Title:
Mechanisms of position-dependent specification of cell fates in preimplantation embryos

Yoshikazu Hirate, Ph.D.
Department of Cell Fate Control
Institute for Molecular Embryology and Genetics
Kumamoto University

Abstract:
In preimplantation mouse embryos, specification of cell fates into the trophectoderm (TE) or inner cell mass (ICM) depends on the positions of the cell within the embryos. The transcription factor Tead4 is required for specification of the TE fate . Tead4 is present in the nuclei of all blastomeres. Cell-position-dependent Hippo signaling controls nuclear localization of the coactivator protein Yap as well as the activity of Tead4: inactive Hippo signaling in the outer cells increases nuclear Yap levels, activates Tead4, and promotes TE development; on the other hand, active Hippo signaling in the inner cells suppresses nuclear Yap levels, inactivates Tead4, and promotes ICM development. In this study, we show that cell polarity and cell-cell adhesion together establish position-dependent Hippo signaling at approximately the 32-cell stage.
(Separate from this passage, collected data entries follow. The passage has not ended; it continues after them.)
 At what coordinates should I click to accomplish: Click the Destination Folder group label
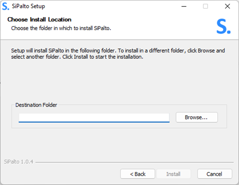click(x=36, y=105)

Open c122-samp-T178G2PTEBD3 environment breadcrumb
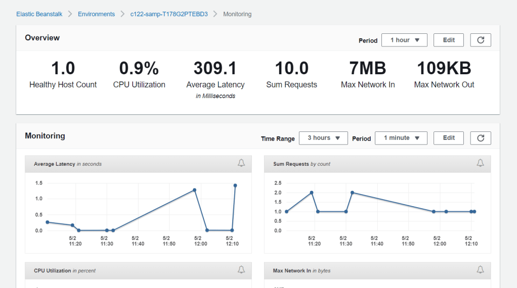[x=169, y=14]
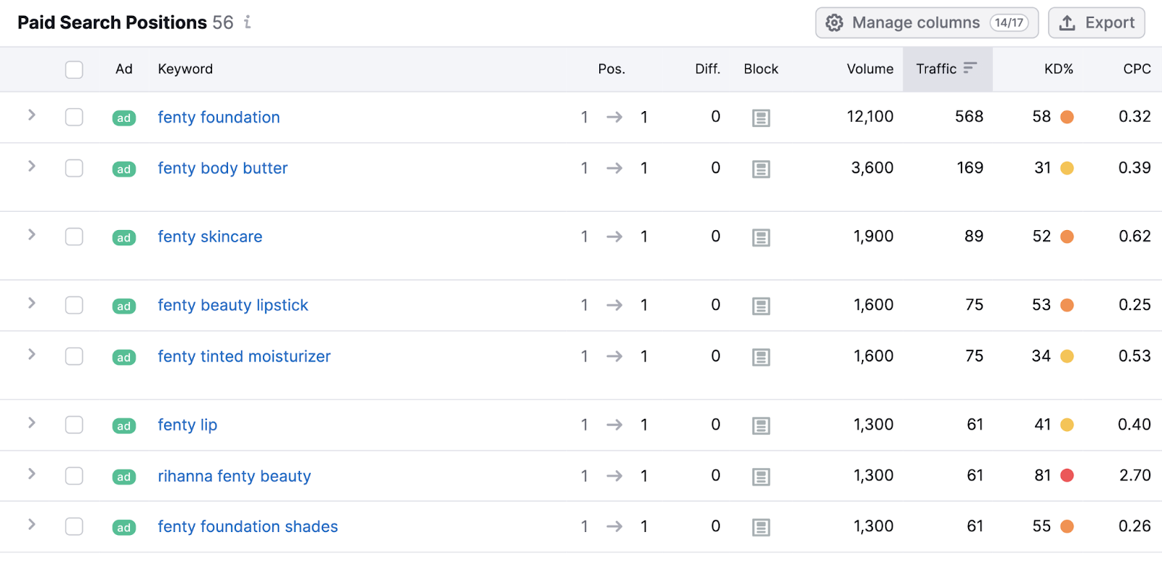Click the gear icon inside Manage columns
This screenshot has height=561, width=1162.
(x=834, y=22)
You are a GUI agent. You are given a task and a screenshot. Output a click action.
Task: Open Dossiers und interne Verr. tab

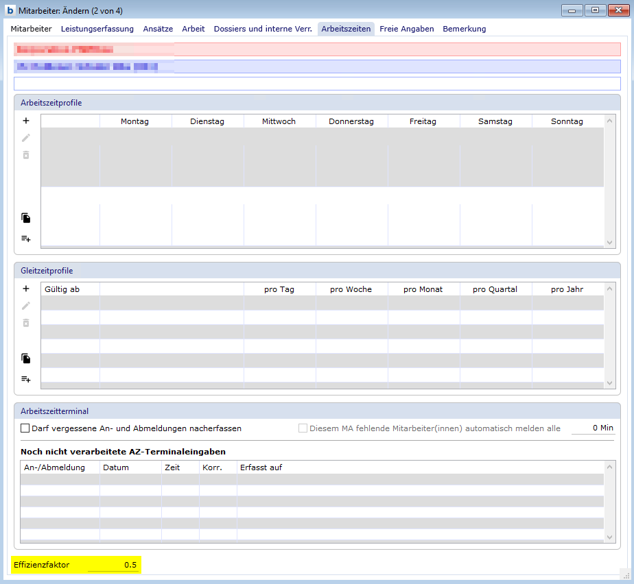263,29
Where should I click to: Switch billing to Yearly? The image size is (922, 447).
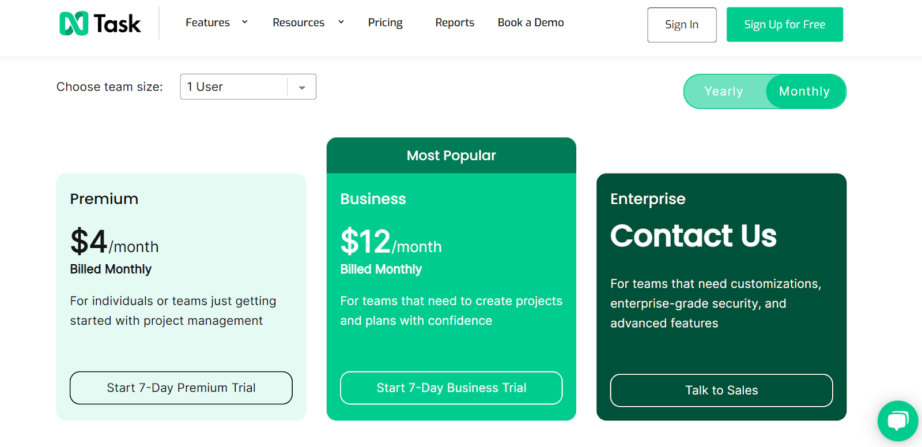point(724,91)
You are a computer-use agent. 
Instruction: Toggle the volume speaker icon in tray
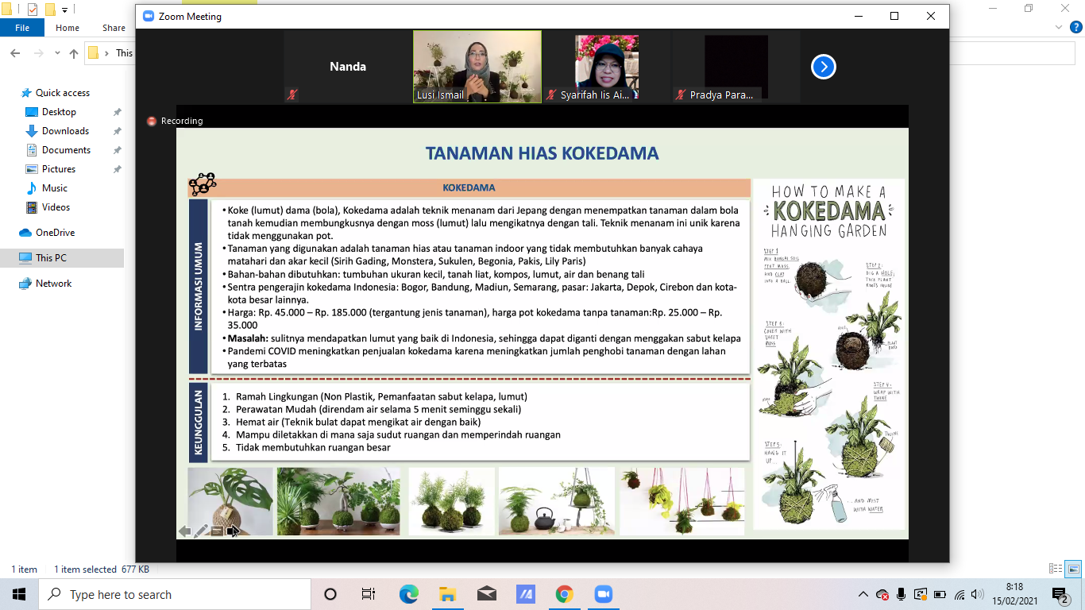click(977, 594)
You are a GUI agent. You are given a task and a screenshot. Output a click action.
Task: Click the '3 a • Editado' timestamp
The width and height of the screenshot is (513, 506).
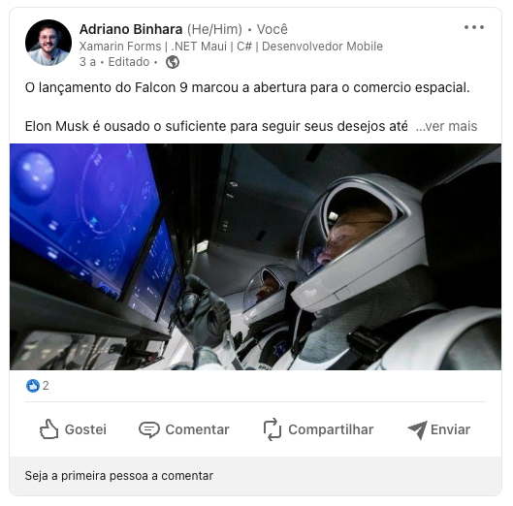pyautogui.click(x=114, y=62)
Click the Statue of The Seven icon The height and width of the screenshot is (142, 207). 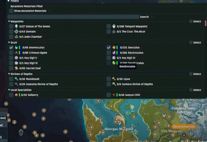[16, 26]
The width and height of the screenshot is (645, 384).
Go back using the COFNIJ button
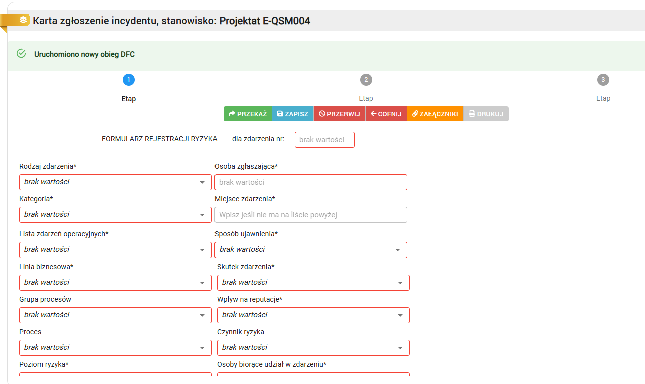click(386, 114)
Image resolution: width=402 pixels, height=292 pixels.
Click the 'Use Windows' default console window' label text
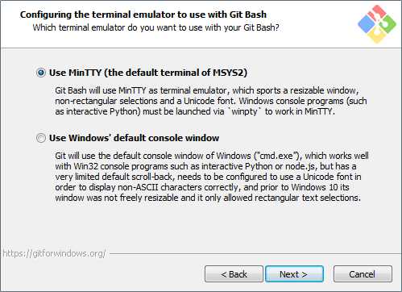134,138
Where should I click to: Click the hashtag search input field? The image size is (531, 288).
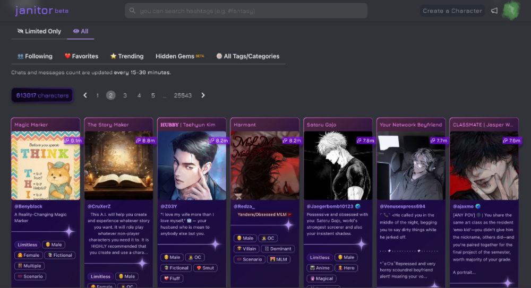point(250,11)

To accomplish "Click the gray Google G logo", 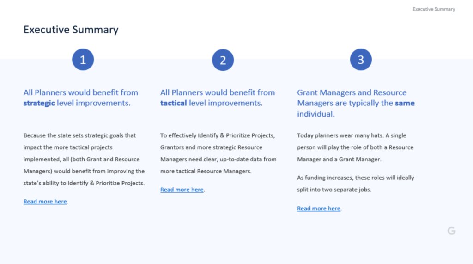I will point(451,231).
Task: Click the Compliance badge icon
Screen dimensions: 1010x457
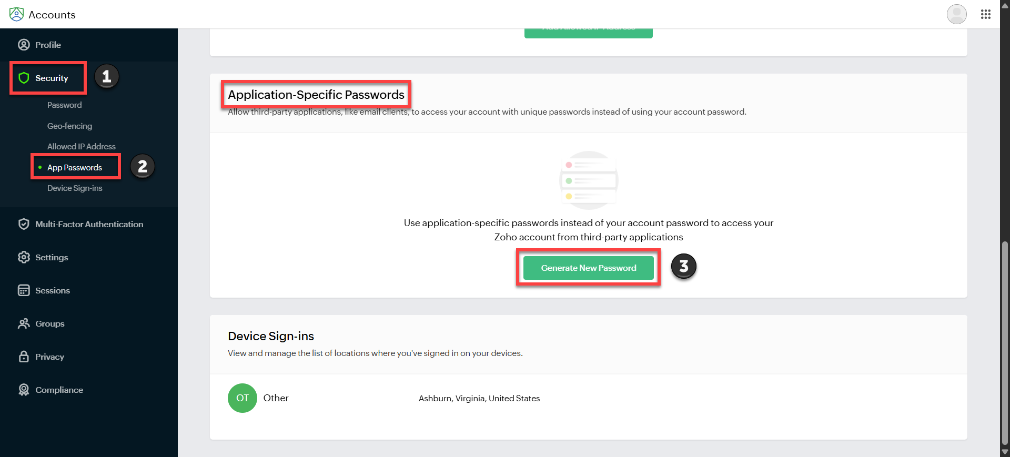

Cell-cell adhesion activates Hippo signaling, but polarity in the outer cells suppresses it. The junction-associated protein Angiomotin (Amot) is essential for activation of the Hippo pathway. In the inner cells, Amot localizes to the adherens junctions and activates the Hippo pathway, whereas in the outer cells, cell polarity sequesters Amot from basolateral membranes to apical domains, thus suppressing the Hippo signal. We propose that cell polarity uncouples cell-cell adhesion and the Hippo pathway by sequestering Amot from the adherens junctions. This mechanism converts positional information into determination of the cell-fate through differential Hippo signaling.